Trata-se de termo criado por Bolaño (1988; 2000) na Economia Política da Comunicação brasileira para tratar dos elementos técnicos e simbólicos que garantem vantagem competitiva, logo, barreira à entrada de outros agentes para programas audiovisuais. Segundo o autor, trata-se de:

[…] uma configuração de técnicas, de formas estéticas, de estratégias, de determinações estruturais, que definem as normas de produção historicamente determinadas de uma empresa ou de um produtor cultural particular para quem esse padrão é fonte de barreiras à entrada (Bolaño, 2000, p. 235).

No caso brasileiro, o “Padrão Globo de Qualidade” é que define essa configuração esperada pelo público, ainda que se trate de um modelo de transmissão que traga características internacionalizadas – ainda mais com acesso e centralização de geração de imagens de torneios exibidos de vários lugares do mundo por aqui.

O Grupo Globo levar o seu padrão tecnoestético à competição é um ponto positivo, mas que diminui o peso quando a TV aberta só transmite jogos da Série A1 a partir do mata-mata e sequer leva os demais jogos para o Premiere, num momento histórico em que a plataforma de pay-per-view do grupo precisa complementar jogos – agora, sem a Série B do masculino.

Ainda que tenha visto dois jogos pela TV Brasil, não entrarei em diferença do padrão desta rede ligada à Empresa Brasil de Comunicação, do Governo federal.

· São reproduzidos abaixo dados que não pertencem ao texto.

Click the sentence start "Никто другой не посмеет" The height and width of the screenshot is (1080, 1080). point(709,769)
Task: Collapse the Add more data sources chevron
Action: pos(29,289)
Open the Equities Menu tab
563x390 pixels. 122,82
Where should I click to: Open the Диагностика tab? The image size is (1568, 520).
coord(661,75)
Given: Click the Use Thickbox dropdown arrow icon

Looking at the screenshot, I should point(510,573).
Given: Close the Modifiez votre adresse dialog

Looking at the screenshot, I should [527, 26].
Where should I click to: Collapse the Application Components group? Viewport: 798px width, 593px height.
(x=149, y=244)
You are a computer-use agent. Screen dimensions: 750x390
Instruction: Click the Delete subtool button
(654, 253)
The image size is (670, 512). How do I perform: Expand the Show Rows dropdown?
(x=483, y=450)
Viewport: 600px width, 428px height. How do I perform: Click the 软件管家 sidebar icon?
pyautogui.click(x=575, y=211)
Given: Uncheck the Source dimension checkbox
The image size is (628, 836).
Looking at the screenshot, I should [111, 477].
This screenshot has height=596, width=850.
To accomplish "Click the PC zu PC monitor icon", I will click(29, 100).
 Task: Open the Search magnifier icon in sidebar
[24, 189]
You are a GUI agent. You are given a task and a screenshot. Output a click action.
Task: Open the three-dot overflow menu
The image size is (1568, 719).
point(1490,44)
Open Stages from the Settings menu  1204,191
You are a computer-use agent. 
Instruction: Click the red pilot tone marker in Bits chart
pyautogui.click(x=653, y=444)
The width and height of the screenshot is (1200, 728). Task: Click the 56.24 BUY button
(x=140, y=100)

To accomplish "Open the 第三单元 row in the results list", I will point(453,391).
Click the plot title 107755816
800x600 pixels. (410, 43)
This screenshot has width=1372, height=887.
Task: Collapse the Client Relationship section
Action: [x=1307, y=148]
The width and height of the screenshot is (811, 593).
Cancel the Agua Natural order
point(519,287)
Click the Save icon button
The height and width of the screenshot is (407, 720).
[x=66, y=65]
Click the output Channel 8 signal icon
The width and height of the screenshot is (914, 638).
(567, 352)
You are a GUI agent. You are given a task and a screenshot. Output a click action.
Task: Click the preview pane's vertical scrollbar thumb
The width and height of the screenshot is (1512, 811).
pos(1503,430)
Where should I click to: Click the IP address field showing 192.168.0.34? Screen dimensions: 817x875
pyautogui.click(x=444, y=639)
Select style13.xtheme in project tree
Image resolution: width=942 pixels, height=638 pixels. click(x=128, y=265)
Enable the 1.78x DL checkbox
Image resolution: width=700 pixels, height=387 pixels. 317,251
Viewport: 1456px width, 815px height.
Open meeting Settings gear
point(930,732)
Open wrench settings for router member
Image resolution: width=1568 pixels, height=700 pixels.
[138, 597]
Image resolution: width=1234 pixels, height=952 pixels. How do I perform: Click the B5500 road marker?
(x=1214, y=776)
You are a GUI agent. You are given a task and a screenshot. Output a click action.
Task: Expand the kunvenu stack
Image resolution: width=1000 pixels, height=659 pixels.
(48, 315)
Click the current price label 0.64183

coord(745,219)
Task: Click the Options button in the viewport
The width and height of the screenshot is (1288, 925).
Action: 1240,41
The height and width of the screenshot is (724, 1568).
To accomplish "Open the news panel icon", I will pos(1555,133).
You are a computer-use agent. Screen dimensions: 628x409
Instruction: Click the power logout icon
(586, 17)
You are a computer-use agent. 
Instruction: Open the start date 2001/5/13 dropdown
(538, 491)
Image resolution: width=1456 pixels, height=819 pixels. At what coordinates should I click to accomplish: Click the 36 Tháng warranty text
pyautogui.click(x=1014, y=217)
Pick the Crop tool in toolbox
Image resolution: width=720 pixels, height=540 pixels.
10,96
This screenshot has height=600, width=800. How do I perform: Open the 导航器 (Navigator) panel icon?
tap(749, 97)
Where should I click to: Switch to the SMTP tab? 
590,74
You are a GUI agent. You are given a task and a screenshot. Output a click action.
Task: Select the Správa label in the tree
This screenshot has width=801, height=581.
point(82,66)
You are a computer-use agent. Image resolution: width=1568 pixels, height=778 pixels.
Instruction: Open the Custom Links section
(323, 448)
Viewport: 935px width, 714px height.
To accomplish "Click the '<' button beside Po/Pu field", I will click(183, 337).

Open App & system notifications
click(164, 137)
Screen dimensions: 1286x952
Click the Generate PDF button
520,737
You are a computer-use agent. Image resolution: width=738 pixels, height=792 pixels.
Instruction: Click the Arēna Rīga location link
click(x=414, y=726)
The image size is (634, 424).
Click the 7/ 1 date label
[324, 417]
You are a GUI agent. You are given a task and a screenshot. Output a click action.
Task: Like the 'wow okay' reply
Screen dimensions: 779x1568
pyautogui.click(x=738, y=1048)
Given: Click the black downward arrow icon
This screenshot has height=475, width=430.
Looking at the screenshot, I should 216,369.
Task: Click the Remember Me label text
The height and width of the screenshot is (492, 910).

Não identifiquei distinção significativa para o que estamos acostumados a acompanhar.

Fonte: Transmissão da TV Papo no canal do Youtube

Porém, para este texto, passei por Juventude X Fluminense primeiro desses dois jogos e a transmissão da TV Papo contou apenas com a câmera central, sem replay e, muito menos, reportagem de campo, com equipe ficando apenas em narrador e comentarista.

Cenário que é pior em competições de nível menor. Acompanhando os jogos do Campeonato Alagoano Feminino de 2024 para pesquisa em andamento no CEPCOM/Ufal, cuja transmissão foi exclusiva pelo canal da Federação Alagoana de Futebol (FAFTV) no YouTube, apenas a partida final teve narrador e comentarista (este que foi também repórter de campo ao final) – ver mais sobre a transmissão do torneio em texto recente no Ludopédio.

Outro ponto é a transmissão direcionada pela assessoria de comunicação para o próprio clube, não só pelas marcas na tela, mas também na narração. No caso aqui em análise, não me dediquei a isso, mas em anos anteriores acompanhei o jogo do Avaí Kinderman como mandante e havia um direcionamento narrativo para o público-alvo da TV do clube. Isso também quebra um padrão de transmissão ou gera uma subcategoria – que a Flamengo TV, por isso, quer buscar no anúncio de mudança recente. Pode ser ótimo para quem torce pelo clube, mas muito ruim para quem está acompanhando pela equipe visitante.

Considerações finais

Assim, reforça-se nesse texto a preocupação de um tratamento mais profissional dos torneios de futebol de mulheres no Brasil. Se não aproveitarmos a imensa janela aberta pela principal competição mundial por aqui, qual vai ser a próxima oportunidade para uma modalidade que foi legalmente e segue historicamente prejudicada para a formação de público dentro e fora dos estádios?

Referências

BOLAÑO, C. Indústria Cultural: Informação e Capitalismo. São Paulo: Hucitec/Polis, 2000.

BOLAÑO, C. Mercado Brasileiro de Televisão. São Cristóvão: Edufs, 1988.

SANTOS, A. D. G. dos; CAVALCANTE, P. J. B. Apontamentos comparativos da análise do padrão tecnoestético das finais do Campeonato Alagoano Feminino (2021-2024). Ludopédio, São Paulo, v. 190, n. 3, 2025.